Stored items
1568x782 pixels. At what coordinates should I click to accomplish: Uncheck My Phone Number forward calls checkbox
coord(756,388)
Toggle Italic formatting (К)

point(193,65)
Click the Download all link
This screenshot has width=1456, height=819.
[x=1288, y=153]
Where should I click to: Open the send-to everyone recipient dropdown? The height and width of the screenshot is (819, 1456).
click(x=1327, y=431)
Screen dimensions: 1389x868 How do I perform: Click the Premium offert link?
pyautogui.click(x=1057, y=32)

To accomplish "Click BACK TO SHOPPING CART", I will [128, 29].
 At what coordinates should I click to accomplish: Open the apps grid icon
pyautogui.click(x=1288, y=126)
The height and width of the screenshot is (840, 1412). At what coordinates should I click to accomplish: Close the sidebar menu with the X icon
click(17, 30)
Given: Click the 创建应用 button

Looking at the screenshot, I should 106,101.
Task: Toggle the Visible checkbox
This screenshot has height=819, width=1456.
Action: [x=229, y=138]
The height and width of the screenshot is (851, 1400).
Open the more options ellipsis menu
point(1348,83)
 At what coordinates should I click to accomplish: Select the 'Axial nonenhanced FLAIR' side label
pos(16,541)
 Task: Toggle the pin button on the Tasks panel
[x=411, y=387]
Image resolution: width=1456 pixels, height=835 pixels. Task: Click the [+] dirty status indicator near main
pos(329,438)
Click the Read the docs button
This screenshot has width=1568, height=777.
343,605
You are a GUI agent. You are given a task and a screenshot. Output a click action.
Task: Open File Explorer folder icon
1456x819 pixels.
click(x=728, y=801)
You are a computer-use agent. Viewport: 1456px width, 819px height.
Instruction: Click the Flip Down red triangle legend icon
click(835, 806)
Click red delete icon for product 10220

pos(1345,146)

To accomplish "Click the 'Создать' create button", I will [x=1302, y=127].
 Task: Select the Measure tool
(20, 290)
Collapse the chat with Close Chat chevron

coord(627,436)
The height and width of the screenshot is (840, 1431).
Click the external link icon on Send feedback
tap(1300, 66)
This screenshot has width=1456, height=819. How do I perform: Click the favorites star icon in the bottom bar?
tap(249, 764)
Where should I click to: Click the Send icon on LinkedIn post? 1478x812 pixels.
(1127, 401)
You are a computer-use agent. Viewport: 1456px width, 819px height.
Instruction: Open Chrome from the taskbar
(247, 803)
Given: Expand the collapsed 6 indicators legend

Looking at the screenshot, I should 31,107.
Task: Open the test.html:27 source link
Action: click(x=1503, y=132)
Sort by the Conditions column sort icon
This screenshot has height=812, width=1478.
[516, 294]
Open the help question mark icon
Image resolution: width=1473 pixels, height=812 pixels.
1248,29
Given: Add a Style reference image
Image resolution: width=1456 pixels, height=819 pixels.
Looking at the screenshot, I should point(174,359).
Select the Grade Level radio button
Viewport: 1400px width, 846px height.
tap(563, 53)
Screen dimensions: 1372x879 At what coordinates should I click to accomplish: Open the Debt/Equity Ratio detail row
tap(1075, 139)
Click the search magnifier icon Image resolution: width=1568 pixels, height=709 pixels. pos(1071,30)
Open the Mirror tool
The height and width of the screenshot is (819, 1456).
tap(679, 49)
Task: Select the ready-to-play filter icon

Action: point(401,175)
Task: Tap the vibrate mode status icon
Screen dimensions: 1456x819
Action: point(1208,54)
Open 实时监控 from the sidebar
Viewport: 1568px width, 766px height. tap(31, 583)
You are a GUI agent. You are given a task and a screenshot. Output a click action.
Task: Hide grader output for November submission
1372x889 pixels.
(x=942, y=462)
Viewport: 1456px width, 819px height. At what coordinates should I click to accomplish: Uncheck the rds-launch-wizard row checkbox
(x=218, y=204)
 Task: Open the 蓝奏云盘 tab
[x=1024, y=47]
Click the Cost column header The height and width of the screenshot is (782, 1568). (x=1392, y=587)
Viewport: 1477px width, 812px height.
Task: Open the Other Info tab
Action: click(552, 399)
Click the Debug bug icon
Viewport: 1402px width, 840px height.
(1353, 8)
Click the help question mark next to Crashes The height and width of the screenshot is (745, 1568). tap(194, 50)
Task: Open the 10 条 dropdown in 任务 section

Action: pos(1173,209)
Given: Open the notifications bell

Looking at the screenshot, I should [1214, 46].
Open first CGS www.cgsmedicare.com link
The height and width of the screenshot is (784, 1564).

** THE TASK **
Having read the records, return each one exactly.

** ANSWER BOX **
1568x782 pixels. At what coordinates should I click to accomplish: Uncheck My Phone Number forward calls checkbox
coord(756,388)
Toggle Italic formatting (К)

point(193,65)
Click the Download all link
This screenshot has width=1456, height=819.
[x=1288, y=153]
Where should I click to: Open the send-to everyone recipient dropdown? The height and width of the screenshot is (819, 1456).
click(x=1327, y=431)
Screen dimensions: 1389x868 How do I perform: Click the Premium offert link?
pyautogui.click(x=1057, y=32)

To accomplish "Click BACK TO SHOPPING CART", I will [128, 29].
 At what coordinates should I click to accomplish: Open the apps grid icon
pyautogui.click(x=1288, y=126)
The height and width of the screenshot is (840, 1412). At what coordinates should I click to accomplish: Close the sidebar menu with the X icon
click(17, 30)
Given: Click the 创建应用 button

Looking at the screenshot, I should 106,101.
Task: Toggle the Visible checkbox
This screenshot has height=819, width=1456.
Action: [x=229, y=138]
The height and width of the screenshot is (851, 1400).
Open the more options ellipsis menu
point(1348,83)
 At what coordinates should I click to accomplish: Select the 'Axial nonenhanced FLAIR' side label
pos(16,541)
 Task: Toggle the pin button on the Tasks panel
[x=411, y=387]
Image resolution: width=1456 pixels, height=835 pixels. Task: Click the [+] dirty status indicator near main
pos(329,438)
Click the Read the docs button
This screenshot has width=1568, height=777.
343,605
You are a GUI agent. You are given a task and a screenshot. Output a click action.
Task: Open File Explorer folder icon
1456x819 pixels.
click(x=728, y=801)
You are a computer-use agent. Viewport: 1456px width, 819px height.
Instruction: Click the Flip Down red triangle legend icon
click(835, 806)
Click red delete icon for product 10220

pos(1345,146)

To accomplish "Click the 'Создать' create button", I will [x=1302, y=127].
 Task: Select the Measure tool
(20, 290)
Collapse the chat with Close Chat chevron

coord(627,436)
The height and width of the screenshot is (840, 1431).
Click the external link icon on Send feedback
tap(1300, 66)
This screenshot has width=1456, height=819. How do I perform: Click the favorites star icon in the bottom bar?
tap(249, 764)
Where should I click to: Click the Send icon on LinkedIn post? 1478x812 pixels.
(1127, 401)
You are a computer-use agent. Viewport: 1456px width, 819px height.
Instruction: Open Chrome from the taskbar
(247, 803)
Given: Expand the collapsed 6 indicators legend

Looking at the screenshot, I should 31,107.
Task: Open the test.html:27 source link
Action: click(x=1503, y=132)
Sort by the Conditions column sort icon
This screenshot has height=812, width=1478.
[516, 294]
Open the help question mark icon
Image resolution: width=1473 pixels, height=812 pixels.
1248,29
Given: Add a Style reference image
Image resolution: width=1456 pixels, height=819 pixels.
Looking at the screenshot, I should point(174,359).
Select the Grade Level radio button
Viewport: 1400px width, 846px height.
tap(563, 53)
Screen dimensions: 1372x879 At what coordinates should I click to accomplish: Open the Debt/Equity Ratio detail row
tap(1075, 139)
Click the search magnifier icon Image resolution: width=1568 pixels, height=709 pixels. pos(1071,30)
Open the Mirror tool
The height and width of the screenshot is (819, 1456).
tap(679, 49)
Task: Select the ready-to-play filter icon

Action: point(401,175)
Task: Tap the vibrate mode status icon
Screen dimensions: 1456x819
Action: point(1208,54)
Open 实时监控 from the sidebar
Viewport: 1568px width, 766px height. tap(31, 583)
You are a GUI agent. You are given a task and a screenshot. Output a click action.
Task: Hide grader output for November submission
1372x889 pixels.
(x=942, y=462)
Viewport: 1456px width, 819px height. At what coordinates should I click to accomplish: Uncheck the rds-launch-wizard row checkbox
(x=218, y=204)
 Task: Open the 蓝奏云盘 tab
[x=1024, y=47]
Click the Cost column header The height and width of the screenshot is (782, 1568). (x=1392, y=587)
Viewport: 1477px width, 812px height.
Task: Open the Other Info tab
Action: click(552, 399)
Click the Debug bug icon
Viewport: 1402px width, 840px height.
(1353, 8)
Click the help question mark next to Crashes The height and width of the screenshot is (745, 1568). tap(194, 50)
Task: Open the 10 条 dropdown in 任务 section

Action: pos(1173,209)
Given: Open the notifications bell

Looking at the screenshot, I should [1214, 46].
Open first CGS www.cgsmedicare.com link
The height and width of the screenshot is (784, 1564).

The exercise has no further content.